*** Data for processing ***
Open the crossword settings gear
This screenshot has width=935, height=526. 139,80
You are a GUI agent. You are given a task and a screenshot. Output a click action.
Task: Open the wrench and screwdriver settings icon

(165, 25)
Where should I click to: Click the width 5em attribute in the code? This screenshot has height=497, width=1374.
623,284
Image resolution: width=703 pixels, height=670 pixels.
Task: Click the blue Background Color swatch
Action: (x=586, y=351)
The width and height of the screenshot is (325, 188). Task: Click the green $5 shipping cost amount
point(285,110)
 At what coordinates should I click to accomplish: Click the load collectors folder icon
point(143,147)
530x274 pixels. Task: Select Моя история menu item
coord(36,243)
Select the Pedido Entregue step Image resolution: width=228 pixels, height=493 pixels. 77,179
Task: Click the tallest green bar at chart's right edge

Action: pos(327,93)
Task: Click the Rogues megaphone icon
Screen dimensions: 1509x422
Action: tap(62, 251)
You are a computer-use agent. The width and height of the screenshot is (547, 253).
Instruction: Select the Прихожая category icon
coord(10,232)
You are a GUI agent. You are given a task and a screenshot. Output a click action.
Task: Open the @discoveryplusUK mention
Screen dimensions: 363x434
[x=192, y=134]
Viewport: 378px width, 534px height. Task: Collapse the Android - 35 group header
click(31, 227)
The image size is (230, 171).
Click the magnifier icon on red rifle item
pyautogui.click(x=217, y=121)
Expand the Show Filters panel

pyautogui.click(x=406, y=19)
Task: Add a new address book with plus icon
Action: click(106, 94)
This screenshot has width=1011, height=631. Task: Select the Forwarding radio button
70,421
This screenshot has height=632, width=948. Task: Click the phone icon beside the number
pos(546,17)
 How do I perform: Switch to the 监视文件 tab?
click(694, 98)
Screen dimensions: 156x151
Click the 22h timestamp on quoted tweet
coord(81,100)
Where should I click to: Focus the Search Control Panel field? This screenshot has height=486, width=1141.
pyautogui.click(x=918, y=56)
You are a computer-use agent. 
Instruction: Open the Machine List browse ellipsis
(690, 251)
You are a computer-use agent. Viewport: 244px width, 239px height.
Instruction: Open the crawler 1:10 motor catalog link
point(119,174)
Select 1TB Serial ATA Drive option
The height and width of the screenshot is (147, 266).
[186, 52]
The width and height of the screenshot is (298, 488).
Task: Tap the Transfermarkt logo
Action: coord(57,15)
*** End of Data for processing ***
Copy the lines from the one with "Task: Open the @discoveryplusUK mention" through the last line of the material above, exactly as they are and with no others.

Task: Open the @discoveryplusUK mention
Screen dimensions: 363x434
[x=192, y=134]
Viewport: 378px width, 534px height. Task: Collapse the Android - 35 group header
click(31, 227)
The image size is (230, 171).
Click the magnifier icon on red rifle item
pyautogui.click(x=217, y=121)
Expand the Show Filters panel

pyautogui.click(x=406, y=19)
Task: Add a new address book with plus icon
Action: click(106, 94)
This screenshot has width=1011, height=631. Task: Select the Forwarding radio button
70,421
This screenshot has height=632, width=948. Task: Click the phone icon beside the number
pos(546,17)
 How do I perform: Switch to the 监视文件 tab?
click(694, 98)
Screen dimensions: 156x151
Click the 22h timestamp on quoted tweet
coord(81,100)
Where should I click to: Focus the Search Control Panel field? This screenshot has height=486, width=1141.
pyautogui.click(x=918, y=56)
You are a computer-use agent. 
Instruction: Open the Machine List browse ellipsis
(690, 251)
You are a computer-use agent. Viewport: 244px width, 239px height.
Instruction: Open the crawler 1:10 motor catalog link
point(119,174)
Select 1TB Serial ATA Drive option
The height and width of the screenshot is (147, 266).
[186, 52]
The width and height of the screenshot is (298, 488).
Task: Tap the Transfermarkt logo
Action: coord(57,15)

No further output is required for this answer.